With this need identified, it then becomes necessary to feed the data warehouse/marts from operational databases. This is not a trivial exercise. In addition to possibly using different hardware, operating systems, and DBMS platforms, the data warehouse/marts are typically organized significantly differently than the operation databases so each can best serve its purposes. Among others, the differences might include denormalized data and meaningful labels rather than codes in the data warehouse/marts.

Planning Is Key

Regardless of why you need to integrate disparate data, planning is critical. In fact, the upfront analysis and planning of your integration requirements and processes should consume much more time than the execution of your plans. Before you undertake a data integration effort, consider the following:

 

•·                                     What information is needed by which systems and individuals?

•·                                     Will you require bi-directional data sharing? That is, will your organization need the ability to apply updates to the same data on one of two or more nodes in the integration topology and then share those updates with the other nodes?

•·                                     When will the data be needed? Is near real-time replication required, or is it good enough to refresh the data nightly or on some less frequent schedule?

•·                                     How much data will be transferred? Where will it be transmitted from and to?

•·                                     Do the data source and target servers have sufficient processing capacity to capture the information and load it on the target?

•·                                     Do you have sufficient storage capacity on the servers?
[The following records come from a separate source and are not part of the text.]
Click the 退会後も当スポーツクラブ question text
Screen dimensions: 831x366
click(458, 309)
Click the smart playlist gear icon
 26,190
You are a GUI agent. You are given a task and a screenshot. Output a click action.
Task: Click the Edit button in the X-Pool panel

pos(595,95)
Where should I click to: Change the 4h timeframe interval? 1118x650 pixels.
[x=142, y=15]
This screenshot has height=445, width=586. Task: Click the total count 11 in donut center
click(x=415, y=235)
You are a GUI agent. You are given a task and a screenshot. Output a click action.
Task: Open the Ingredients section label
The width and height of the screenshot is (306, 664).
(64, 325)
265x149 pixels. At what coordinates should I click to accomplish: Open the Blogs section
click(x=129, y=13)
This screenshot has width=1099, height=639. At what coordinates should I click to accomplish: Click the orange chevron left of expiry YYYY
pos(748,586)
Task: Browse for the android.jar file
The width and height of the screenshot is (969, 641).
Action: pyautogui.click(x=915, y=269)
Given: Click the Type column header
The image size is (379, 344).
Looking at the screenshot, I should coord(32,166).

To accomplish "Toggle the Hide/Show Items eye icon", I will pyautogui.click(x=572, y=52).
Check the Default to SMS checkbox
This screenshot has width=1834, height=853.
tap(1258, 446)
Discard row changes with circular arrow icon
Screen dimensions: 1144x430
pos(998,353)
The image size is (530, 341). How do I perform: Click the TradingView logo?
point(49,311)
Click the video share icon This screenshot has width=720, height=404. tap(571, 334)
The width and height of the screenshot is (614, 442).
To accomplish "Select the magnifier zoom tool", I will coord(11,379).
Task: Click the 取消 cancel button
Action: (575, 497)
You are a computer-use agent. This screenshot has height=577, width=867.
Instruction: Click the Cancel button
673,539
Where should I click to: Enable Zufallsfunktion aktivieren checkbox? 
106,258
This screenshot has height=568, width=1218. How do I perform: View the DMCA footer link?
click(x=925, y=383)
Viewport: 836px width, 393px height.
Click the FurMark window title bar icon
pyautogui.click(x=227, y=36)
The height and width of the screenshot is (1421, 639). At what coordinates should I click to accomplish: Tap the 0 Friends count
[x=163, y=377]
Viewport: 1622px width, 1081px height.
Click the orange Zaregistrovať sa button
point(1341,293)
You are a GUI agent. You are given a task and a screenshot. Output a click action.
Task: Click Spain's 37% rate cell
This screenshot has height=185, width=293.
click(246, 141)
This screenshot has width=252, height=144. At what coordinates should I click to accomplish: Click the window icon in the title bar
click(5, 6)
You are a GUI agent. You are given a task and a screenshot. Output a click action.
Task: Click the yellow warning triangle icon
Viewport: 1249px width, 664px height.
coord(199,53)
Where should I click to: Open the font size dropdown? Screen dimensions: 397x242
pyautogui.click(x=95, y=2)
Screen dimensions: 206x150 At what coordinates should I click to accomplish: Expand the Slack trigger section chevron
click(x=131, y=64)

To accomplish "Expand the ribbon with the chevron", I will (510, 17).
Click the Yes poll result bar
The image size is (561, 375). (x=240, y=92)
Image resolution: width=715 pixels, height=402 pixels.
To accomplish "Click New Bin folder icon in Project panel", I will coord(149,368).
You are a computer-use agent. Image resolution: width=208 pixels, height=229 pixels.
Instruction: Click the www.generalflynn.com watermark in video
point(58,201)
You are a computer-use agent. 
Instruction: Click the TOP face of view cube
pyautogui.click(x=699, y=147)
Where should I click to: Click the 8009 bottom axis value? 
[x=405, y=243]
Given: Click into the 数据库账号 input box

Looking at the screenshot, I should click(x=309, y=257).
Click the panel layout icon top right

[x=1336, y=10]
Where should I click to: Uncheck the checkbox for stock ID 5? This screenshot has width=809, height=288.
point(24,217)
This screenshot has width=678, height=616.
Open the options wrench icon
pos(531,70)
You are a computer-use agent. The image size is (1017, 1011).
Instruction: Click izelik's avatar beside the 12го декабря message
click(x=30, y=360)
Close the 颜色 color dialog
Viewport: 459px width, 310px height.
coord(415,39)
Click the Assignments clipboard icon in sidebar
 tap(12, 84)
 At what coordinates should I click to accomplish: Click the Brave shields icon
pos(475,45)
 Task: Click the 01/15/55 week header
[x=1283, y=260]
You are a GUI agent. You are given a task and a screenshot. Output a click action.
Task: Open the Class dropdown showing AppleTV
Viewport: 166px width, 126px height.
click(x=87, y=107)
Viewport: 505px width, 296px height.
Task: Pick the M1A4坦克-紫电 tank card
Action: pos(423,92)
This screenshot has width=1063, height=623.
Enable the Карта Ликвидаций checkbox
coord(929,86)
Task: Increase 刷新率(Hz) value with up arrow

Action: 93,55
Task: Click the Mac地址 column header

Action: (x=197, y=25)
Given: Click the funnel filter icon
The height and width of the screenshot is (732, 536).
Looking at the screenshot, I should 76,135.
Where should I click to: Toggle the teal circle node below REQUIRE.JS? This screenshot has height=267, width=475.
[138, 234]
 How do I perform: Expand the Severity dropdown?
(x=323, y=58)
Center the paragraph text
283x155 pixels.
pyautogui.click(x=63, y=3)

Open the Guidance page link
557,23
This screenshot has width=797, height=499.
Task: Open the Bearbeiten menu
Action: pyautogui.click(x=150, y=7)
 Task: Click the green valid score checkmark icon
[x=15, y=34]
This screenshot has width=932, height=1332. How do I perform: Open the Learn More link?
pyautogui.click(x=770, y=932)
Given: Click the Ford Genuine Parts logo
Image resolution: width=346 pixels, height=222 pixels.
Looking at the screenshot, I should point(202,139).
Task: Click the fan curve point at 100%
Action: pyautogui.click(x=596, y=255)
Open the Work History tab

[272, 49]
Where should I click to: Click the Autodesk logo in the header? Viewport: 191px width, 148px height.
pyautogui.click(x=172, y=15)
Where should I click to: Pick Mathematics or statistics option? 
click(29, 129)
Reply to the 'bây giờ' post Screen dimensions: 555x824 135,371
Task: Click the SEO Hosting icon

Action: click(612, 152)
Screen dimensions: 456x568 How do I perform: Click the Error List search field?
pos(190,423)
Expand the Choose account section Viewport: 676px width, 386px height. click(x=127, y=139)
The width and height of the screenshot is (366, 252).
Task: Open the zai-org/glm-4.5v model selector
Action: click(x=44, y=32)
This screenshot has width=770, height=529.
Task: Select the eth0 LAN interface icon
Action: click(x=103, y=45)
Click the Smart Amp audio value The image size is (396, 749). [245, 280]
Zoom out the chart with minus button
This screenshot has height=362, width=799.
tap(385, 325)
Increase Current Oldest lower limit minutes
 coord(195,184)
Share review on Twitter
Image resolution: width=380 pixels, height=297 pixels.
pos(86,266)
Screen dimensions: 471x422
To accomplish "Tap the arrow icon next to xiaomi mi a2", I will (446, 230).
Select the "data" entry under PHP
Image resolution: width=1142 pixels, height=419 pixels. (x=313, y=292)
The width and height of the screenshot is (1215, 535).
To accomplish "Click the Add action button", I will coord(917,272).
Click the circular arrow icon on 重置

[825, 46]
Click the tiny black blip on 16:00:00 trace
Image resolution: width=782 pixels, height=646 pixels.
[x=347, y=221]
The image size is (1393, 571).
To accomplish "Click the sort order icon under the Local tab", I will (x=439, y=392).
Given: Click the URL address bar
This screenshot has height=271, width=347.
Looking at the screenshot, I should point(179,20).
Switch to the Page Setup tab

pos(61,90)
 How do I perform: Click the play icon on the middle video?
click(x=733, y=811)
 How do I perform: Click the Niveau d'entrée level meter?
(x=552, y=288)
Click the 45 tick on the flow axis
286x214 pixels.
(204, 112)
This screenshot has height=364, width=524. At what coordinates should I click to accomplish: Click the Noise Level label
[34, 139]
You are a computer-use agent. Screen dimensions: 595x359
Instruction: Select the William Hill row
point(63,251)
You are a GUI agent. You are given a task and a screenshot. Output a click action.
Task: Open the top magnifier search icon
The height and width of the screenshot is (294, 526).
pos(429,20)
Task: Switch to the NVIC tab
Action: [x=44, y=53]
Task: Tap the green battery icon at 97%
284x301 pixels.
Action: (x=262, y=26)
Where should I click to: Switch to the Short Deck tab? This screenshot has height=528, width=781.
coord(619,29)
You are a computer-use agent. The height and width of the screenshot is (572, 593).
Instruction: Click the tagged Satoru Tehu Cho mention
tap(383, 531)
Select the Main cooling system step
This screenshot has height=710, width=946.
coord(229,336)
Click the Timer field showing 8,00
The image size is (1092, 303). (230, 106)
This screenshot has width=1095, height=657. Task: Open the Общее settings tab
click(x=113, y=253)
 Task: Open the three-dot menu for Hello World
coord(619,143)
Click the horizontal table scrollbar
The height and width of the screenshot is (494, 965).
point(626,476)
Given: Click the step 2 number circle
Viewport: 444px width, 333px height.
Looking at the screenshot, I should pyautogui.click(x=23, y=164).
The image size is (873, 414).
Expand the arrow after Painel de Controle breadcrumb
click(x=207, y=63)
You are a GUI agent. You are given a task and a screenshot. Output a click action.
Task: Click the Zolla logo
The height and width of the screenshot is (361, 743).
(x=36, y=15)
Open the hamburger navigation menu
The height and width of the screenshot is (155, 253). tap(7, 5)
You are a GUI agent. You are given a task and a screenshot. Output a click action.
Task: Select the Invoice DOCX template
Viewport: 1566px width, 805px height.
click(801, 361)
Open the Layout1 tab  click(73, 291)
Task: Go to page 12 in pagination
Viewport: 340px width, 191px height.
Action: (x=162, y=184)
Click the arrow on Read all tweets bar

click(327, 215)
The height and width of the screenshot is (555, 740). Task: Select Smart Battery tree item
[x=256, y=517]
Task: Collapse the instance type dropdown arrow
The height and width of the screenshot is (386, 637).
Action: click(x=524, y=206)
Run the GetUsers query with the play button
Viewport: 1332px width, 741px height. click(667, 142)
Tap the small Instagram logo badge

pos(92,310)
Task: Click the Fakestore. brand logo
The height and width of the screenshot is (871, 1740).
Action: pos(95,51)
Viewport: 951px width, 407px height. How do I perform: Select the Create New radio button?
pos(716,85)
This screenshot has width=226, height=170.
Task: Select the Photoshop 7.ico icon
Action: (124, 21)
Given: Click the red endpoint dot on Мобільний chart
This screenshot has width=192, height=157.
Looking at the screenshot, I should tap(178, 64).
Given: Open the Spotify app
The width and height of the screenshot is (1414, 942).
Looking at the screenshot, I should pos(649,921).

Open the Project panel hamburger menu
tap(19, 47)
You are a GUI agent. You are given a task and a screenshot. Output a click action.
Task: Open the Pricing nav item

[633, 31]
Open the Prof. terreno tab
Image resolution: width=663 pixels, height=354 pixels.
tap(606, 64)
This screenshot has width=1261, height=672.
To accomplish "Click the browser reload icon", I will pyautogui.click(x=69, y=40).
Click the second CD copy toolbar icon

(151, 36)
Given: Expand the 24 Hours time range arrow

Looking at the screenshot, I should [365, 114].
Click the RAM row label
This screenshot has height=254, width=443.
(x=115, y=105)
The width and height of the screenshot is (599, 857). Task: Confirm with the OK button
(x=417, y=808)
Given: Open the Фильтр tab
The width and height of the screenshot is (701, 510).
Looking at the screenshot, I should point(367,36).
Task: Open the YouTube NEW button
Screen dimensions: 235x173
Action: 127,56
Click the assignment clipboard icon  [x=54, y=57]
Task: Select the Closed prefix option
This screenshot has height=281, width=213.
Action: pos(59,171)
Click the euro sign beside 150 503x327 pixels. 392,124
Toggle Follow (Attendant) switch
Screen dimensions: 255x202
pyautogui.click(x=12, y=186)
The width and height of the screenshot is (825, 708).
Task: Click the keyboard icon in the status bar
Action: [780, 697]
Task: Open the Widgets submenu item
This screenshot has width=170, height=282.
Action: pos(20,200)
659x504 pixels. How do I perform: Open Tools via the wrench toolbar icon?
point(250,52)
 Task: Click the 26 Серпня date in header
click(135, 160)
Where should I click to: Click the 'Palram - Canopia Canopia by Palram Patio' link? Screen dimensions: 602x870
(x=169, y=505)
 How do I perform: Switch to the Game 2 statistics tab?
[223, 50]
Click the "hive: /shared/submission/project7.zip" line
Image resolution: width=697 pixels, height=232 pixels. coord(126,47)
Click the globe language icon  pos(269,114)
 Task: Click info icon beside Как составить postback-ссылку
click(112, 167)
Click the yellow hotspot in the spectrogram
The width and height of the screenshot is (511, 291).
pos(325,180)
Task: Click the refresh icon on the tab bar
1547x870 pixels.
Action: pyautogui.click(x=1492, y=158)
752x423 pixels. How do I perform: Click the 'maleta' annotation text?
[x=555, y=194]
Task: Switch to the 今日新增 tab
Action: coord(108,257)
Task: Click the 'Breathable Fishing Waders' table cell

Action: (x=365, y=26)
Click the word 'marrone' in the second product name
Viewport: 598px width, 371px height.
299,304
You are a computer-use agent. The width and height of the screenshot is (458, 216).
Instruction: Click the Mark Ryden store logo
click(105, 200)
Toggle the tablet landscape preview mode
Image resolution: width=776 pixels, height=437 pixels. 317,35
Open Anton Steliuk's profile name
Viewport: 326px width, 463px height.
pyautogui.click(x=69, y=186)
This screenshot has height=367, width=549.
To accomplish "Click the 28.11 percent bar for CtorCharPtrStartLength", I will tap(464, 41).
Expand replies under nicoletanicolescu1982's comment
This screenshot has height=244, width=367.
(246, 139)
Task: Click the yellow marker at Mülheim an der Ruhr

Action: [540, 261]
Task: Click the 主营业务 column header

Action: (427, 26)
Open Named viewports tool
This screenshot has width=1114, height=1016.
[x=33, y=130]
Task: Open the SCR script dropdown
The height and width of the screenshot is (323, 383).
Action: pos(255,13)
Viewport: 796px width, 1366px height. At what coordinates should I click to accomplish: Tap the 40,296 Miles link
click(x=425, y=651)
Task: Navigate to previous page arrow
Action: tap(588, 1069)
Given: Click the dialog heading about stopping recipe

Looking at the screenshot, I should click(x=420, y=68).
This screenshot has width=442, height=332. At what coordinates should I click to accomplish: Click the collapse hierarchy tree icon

•·                                     Does the network have enough capacity to transfer the data with adequate speed?

•·                                     If the target server does not currently exist (such as when creating a new data warehouse as opposed to sharing data between existing applications), what are the required target server specifications?

•·                                     What, if any, data transformations are required when moving data from the source to the target? When sharing data between two existing applications, the answer is obvious as it is defined by the source and target applications. On the other hand, new data warehouses and/or marts must be architected from scratch to best serve the purposes to which they will be put.

•·                                     Are there any regulatory issues that must be addressed? In a number of industries, privacy regulations dictate that some data cannot flow freely across the wire. Do you need to encrypt data sent on a local network and/or external network?

•·                                     What are the auditing requirements? Even in the absence of government regulations, auditors may insist on accurate records being kept of all transfers and transformations of certain types of data.

Warehouse Integration: Snapshot or Real-Time?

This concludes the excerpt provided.